**What you are asked to do:** Every entry must be given again exactly.

**Material to process:**
# # # # # # #

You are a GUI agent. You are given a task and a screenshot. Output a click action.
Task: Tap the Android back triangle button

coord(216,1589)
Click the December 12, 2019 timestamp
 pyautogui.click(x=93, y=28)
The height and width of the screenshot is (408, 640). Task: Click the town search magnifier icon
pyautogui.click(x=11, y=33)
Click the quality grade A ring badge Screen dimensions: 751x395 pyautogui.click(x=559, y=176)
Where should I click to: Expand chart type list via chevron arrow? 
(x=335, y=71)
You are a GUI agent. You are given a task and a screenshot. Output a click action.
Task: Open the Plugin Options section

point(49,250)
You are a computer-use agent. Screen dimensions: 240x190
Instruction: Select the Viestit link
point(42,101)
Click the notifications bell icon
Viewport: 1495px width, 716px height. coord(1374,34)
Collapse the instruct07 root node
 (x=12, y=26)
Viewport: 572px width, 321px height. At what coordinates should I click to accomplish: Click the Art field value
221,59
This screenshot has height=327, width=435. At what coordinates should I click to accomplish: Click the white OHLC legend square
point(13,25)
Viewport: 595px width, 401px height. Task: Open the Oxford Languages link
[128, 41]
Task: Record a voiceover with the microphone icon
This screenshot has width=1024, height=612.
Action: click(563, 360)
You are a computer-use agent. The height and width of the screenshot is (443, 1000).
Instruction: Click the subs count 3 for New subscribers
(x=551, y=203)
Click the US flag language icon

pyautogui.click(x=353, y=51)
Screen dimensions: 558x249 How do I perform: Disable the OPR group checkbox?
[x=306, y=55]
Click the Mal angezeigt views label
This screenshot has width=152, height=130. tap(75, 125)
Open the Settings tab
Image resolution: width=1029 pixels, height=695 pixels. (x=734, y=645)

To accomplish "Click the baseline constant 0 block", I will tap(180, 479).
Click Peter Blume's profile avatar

# # # # # # #

**Solution:**
You are a GUI agent. You are given a task and a screenshot. Output a click action.
Task: Tap the Android back triangle button

coord(216,1589)
Click the December 12, 2019 timestamp
 pyautogui.click(x=93, y=28)
The height and width of the screenshot is (408, 640). Task: Click the town search magnifier icon
pyautogui.click(x=11, y=33)
Click the quality grade A ring badge Screen dimensions: 751x395 pyautogui.click(x=559, y=176)
Where should I click to: Expand chart type list via chevron arrow? 
(x=335, y=71)
You are a GUI agent. You are given a task and a screenshot. Output a click action.
Task: Open the Plugin Options section

point(49,250)
You are a computer-use agent. Screen dimensions: 240x190
Instruction: Select the Viestit link
point(42,101)
Click the notifications bell icon
Viewport: 1495px width, 716px height. coord(1374,34)
Collapse the instruct07 root node
 (x=12, y=26)
Viewport: 572px width, 321px height. At what coordinates should I click to accomplish: Click the Art field value
221,59
This screenshot has height=327, width=435. At what coordinates should I click to accomplish: Click the white OHLC legend square
point(13,25)
Viewport: 595px width, 401px height. Task: Open the Oxford Languages link
[128, 41]
Task: Record a voiceover with the microphone icon
This screenshot has width=1024, height=612.
Action: click(563, 360)
You are a computer-use agent. The height and width of the screenshot is (443, 1000).
Instruction: Click the subs count 3 for New subscribers
(x=551, y=203)
Click the US flag language icon

pyautogui.click(x=353, y=51)
Screen dimensions: 558x249 How do I perform: Disable the OPR group checkbox?
[x=306, y=55]
Click the Mal angezeigt views label
This screenshot has width=152, height=130. tap(75, 125)
Open the Settings tab
Image resolution: width=1029 pixels, height=695 pixels. (x=734, y=645)

To accomplish "Click the baseline constant 0 block", I will tap(180, 479).
Click Peter Blume's profile avatar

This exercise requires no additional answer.